_ABOUT THIS TASK_
Below are the records; copy each line in which "will" can be found.
*** EXERCISE INPUTS Section Begins ***
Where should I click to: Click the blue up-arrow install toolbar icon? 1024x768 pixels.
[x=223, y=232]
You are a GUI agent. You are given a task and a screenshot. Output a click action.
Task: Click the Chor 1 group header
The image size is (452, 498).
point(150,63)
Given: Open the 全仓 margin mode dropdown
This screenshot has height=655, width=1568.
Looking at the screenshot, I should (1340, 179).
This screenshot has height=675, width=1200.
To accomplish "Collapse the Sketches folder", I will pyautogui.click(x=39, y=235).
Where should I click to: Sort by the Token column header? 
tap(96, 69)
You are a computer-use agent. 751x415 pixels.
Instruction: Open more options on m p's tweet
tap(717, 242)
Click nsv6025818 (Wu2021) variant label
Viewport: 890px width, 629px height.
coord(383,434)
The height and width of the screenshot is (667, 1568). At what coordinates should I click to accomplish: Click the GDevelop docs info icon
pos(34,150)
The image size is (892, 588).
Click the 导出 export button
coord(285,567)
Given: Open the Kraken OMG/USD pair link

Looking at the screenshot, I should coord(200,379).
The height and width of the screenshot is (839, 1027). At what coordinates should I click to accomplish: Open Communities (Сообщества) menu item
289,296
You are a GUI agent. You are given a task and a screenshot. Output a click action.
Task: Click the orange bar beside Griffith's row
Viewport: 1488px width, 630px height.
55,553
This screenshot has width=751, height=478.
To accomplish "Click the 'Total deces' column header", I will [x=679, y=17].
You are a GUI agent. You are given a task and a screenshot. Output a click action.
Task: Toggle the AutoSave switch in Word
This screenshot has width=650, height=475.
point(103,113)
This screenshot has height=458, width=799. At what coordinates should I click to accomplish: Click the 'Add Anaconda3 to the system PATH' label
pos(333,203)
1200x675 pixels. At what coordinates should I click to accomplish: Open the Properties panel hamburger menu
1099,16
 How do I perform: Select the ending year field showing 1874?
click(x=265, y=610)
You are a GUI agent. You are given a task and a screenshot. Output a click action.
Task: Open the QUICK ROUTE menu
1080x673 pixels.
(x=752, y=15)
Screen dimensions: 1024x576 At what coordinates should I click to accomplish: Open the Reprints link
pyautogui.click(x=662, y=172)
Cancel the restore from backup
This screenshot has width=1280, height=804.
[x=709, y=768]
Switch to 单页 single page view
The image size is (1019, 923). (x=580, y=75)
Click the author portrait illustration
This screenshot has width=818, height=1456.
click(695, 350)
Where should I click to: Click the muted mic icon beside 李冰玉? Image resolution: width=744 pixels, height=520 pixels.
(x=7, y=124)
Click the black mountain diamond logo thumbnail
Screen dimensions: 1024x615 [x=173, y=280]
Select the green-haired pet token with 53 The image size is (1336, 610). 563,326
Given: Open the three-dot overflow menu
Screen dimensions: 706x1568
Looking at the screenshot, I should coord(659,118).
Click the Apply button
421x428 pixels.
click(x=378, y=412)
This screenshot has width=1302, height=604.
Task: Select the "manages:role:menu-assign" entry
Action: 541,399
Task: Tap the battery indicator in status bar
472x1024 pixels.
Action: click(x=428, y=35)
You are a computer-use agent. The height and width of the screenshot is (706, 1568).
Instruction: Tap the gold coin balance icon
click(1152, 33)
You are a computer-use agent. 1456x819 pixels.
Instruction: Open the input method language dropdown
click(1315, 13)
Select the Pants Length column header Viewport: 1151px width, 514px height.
*** EXERCISE INPUTS Section Ends ***
_RESPONSE AREA_
To accomplish "Collapse the Sketches folder", I will pyautogui.click(x=39, y=235).
To accomplish "Click the 'Total deces' column header", I will [x=679, y=17].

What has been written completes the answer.